Reviews

Review: The Bay at Nice (Menier Chocolate Factory)

Penelope Wilton and Ophelia Lovibond star in the revival of David Hare’s 1986 play

Penelope Wilton in The Bay at Nice
Penelope Wilton in The Bay at Nice
© Catherine Ashmore

The Bay at Nice is like an interesting brooch that has been lying covered in dust at the bottom of the drawer, before emerging all buffed up in this nicely-judged revival.

Written by David in Hare in 1986, just after the bravura panache of Pravda and just before the magisterial social observing of the Racing Demon trilogy, it is small (75 minutes) and perfectly formed, a study of familial relations, artistic truth and political realities that punches well above its weight.

In the hands of Hare's long-time director Richard Eyre, it also emerges as a wonderful setting for Penelope Wilton's gleaming, sharp-edged performance as Valentina Nrovka, an ageing artist called in by the Hermitage in Leningrad in 1956 to assess whether a canvas bequeathed to the museum by an old Tsarist count is indeed the Matisse masterpiece he claims.

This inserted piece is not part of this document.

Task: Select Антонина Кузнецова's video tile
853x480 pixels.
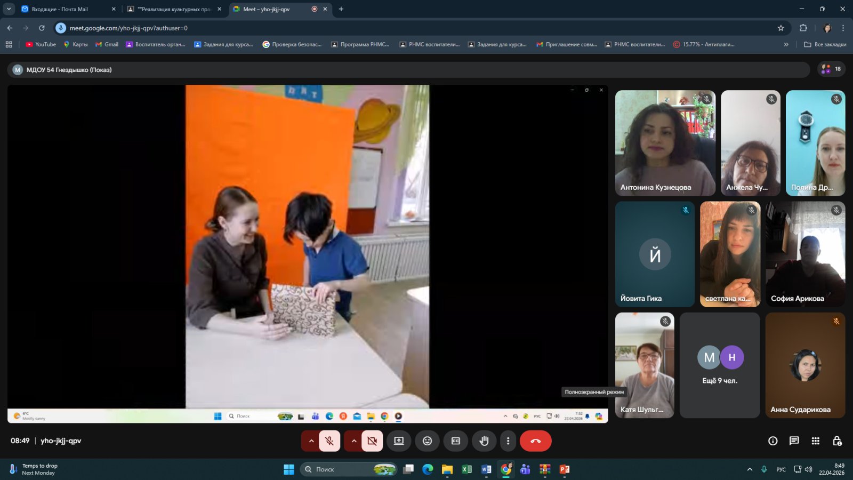Action: click(x=665, y=143)
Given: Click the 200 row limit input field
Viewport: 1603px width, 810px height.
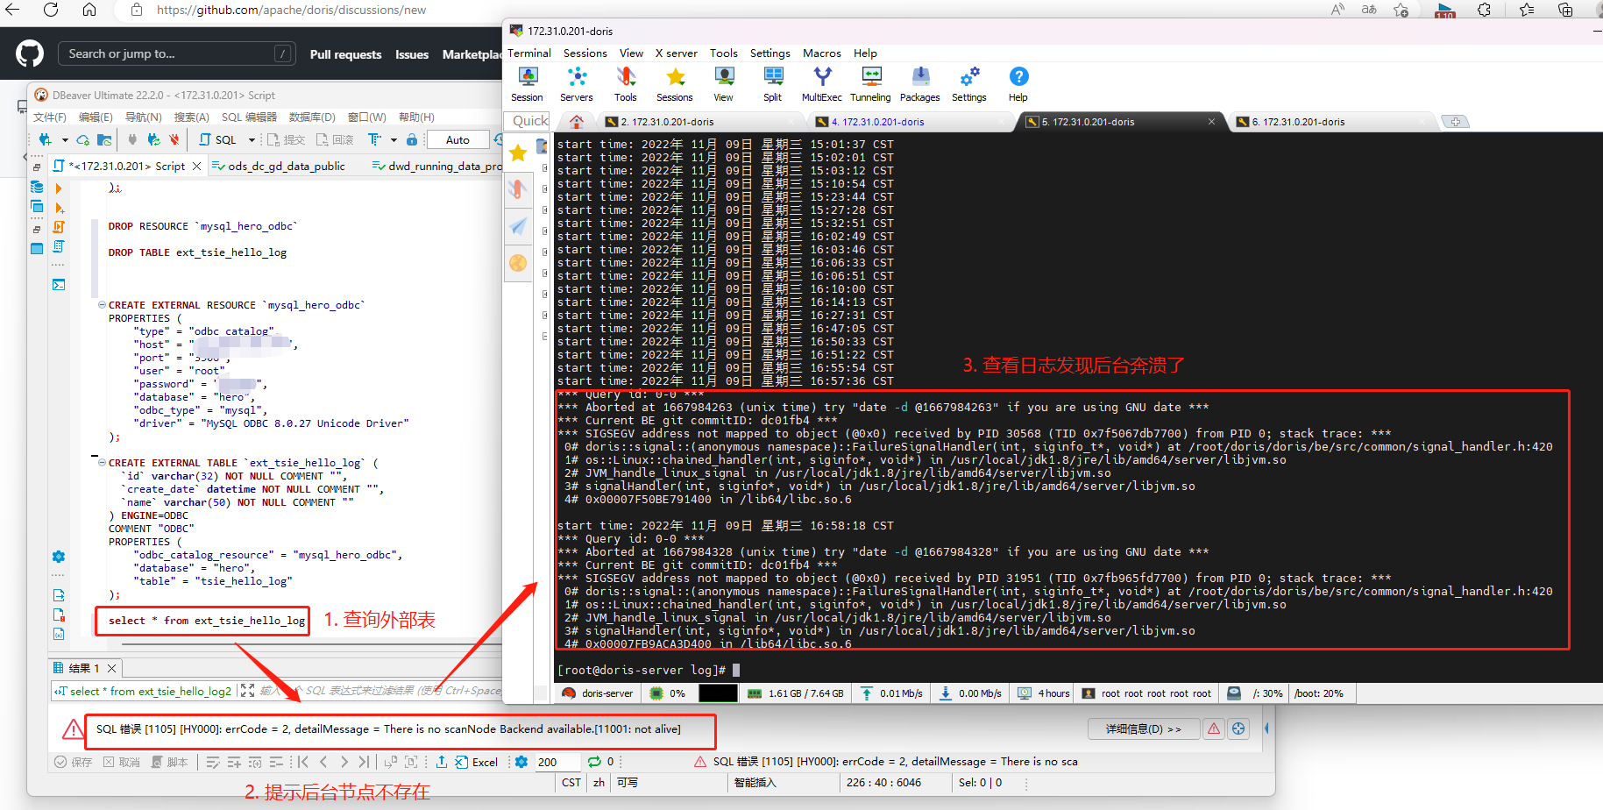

Valentina was taught by Matisse in post-war Paris, before deciding to return to her homeland, suffering life under Stalin and the socialist realist style in painting that has ended her own artistic career. She is accompanied by her resentful daughter Sophia (Ophelia Lovibond) who wants to divorce her party-member husband and marry a hapless and much-older man Peter (David Rintoul) in pursuit of liberty and happiness. The quartet of characters is completed by an unnamed curator (played by Martin Hutson), anxious that the Matisse should be genuine in order to make his name.

Fotini Dimou provides an empty but evocative room for proceedings, which throw up questions of authenticity in life and art, choices in love and politics, and above all the question of personal freedom as opposed to loyalty to your country. It's interesting to see the play in the light of Hare's current screenplay for The White Crow where the defecting dancer Nureyev says: "I may never return to my country, but I may never be happy in yours."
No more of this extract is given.